La lentitud

La lentitud
Ethiopía, 2024.

Siempre he admirado a las personas que pueden llevar un ritmo lento.

No hablo de la lentitud como pereza ni como falta de ambición, sino de algo más difícil de nombrar: la capacidad de no apresurarse por dentro.

Durante mucho tiempo sentí que ese ritmo no iba conmigo. Que algo en mí funcionaba distinto. Mi pensamiento se acelera, conecta ideas rápido, salta. A veces he sentido que tengo un motor de Ferrari, pero con frenos de bicicleta. Avanzo rápido por dentro, pero detenerme, regularme o sostener un ritmo amable no siempre ha sido fácil.

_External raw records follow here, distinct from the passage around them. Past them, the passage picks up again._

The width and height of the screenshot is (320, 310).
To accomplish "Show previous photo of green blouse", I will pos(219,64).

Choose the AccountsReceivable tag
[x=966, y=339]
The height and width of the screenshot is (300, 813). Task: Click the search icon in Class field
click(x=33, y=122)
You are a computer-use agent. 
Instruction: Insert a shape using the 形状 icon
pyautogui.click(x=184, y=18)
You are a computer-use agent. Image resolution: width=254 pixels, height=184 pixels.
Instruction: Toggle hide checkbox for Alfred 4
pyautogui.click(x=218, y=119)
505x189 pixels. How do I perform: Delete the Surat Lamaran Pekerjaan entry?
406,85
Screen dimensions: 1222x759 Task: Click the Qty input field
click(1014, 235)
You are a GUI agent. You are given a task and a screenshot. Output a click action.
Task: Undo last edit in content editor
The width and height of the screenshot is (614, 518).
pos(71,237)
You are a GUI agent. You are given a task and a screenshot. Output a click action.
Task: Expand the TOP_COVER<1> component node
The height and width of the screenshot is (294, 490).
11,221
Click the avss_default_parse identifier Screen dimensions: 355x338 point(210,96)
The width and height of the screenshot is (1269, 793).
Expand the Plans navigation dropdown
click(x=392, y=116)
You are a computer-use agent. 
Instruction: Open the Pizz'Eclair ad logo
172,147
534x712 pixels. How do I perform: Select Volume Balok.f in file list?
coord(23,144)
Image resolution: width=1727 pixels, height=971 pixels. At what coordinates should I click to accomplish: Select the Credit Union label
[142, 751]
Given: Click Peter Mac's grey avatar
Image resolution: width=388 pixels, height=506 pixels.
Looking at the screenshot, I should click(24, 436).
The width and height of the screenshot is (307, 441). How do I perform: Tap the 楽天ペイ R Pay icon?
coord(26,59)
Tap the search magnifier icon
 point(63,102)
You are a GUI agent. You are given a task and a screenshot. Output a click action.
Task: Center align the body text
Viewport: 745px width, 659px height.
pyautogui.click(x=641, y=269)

Tampoco mi ciclo de recompensa parece estar hecho para la inmediatez superficial. Lo rápido me estimula, pero no me nutre. La prisa me activa, pero no me ordena. Y esa diferencia —entre activación y sentido— la he ido entendiendo con el tiempo.

Vivimos en un mundo que premia la velocidad, la reacción inmediata, la productividad visible. Ir rápido parece sinónimo de estar vivo, de estar en juego. En ese contexto, la lentitud suele verse como atraso, como desconexión, incluso como una falla.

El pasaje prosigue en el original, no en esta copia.